Passarono alcuni giorni, e tutti i chicchi finirono.
“E’ ora che ti dia a fare, Alfredo” disse Nenè “Qui i piccoli incominciano ad avere fame!”
“Ecco, vado.”
Uscì cautamente dalla tana e cominciò a perlustrare la zona. In fondo al prato c’erano delle costruzioni con giardini, tutte recintate.
“Qui bisogna che stia molto attento” pensò Alfredo “Sicuramente ci saranno gatti e cani.”
Piano, piano avanzò nel prato. Certo non c’era più il grano che lo poteva nascondere, ma c’erano alcune buche nel terreno e così ogni tanto si fermava e si appiattiva annusando l’aria per capire se avvertiva l’odore dei gatti o dei cani.
Arrivò così ad una recinzione e dentro un giardino vide una grossa gabbia. Era veramente strana, non sembrava una cuccia di cani, né una gabbia di uccelli.
Si fece coraggio ed entrò nel giardino. Il cane si accorse dell’intruso dall’odore, e cominciò ad abbaiare, forse per avvertire qualcuno. Al di là della gabbia c’era un cancelletto di legno, e il cane dietro al cancelletto si affannava con le zampe per poterlo aprire e così cacciare Alfredo.
“Che fortuna!” pensò Alfredo “Il cane è al di là del cancelletto, ed ho un poco di tempo per vedere se trovo qualcosa”

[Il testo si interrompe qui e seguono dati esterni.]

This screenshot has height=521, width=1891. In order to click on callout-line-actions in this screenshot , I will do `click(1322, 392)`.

Si erse sulle zampette posteriori e appoggiò quelle anteriori alla gabbia e cominciò a guardare dentro. Sgranò gli occhi per lo stupore.

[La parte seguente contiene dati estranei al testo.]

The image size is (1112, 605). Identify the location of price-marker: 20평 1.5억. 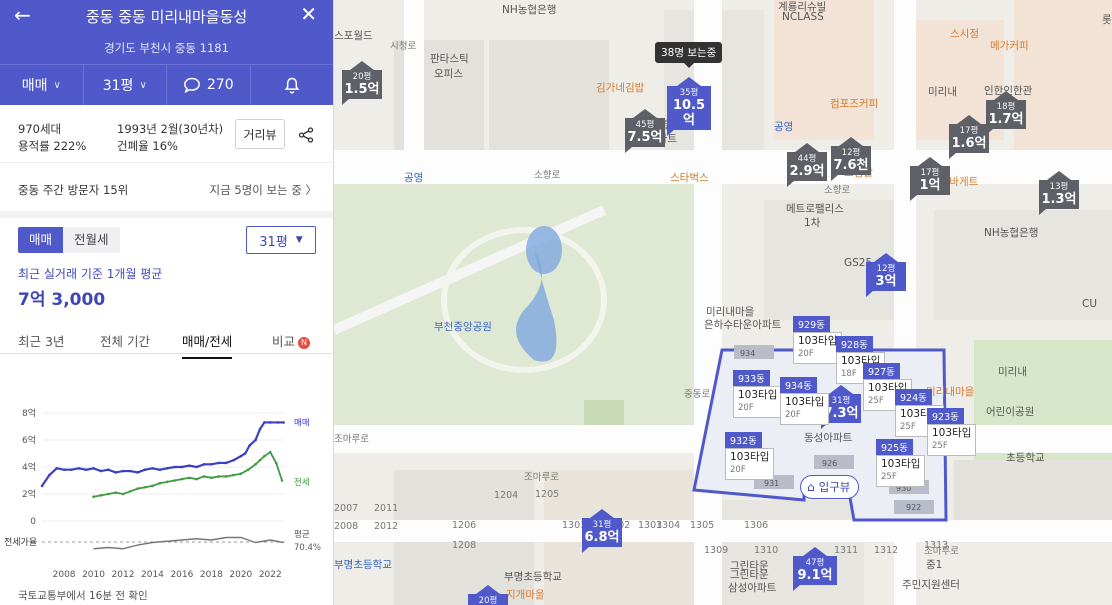
(362, 83).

“Misericordia!Ci sono degli animaletti che sembrano miei parenti, e tanto, ma tanto da mangiare!”
Si fece coraggio e cominciò
“Ehi voi, chi siete? Siete quasi uguali a me, a parte il colore, e la morbidezza del pelo”
“Siamo dei criceti cavie, purtroppo sempre chiusi qui dentro. Certo non ci manca niente, ma ci manca la cosa fondamentale, e cioè la libertà. Non possiamo correre nei prati, né annusare l’erba quando è bagnata dalla pioggia, né annusare i fiori, né abbeverarci ad una fonte fresca.  E tu chi sei?”
“O mio Dio! Mi dispiace veramente per voi. Io sono un topo di campagna. Sto cercando del cibo per nutrire i miei piccoli, perché la macchina ha portato via tutto il nostro nutrimento.”
“Noi ne abbiamo fin troppo e lo divideremmo con te volentieri, ma come facciamo per dartelo?”
“Ci penserò io, non vi preoccupate”
Cominciò allora un lavoro di scavo con le sue piccole zampette. La terra era durissima, ma la volontà di raggiungere il cibo era tanta, e così si aprì un varco e, scavando con più veemenza possibile, riuscì ad entrare nella gabbia.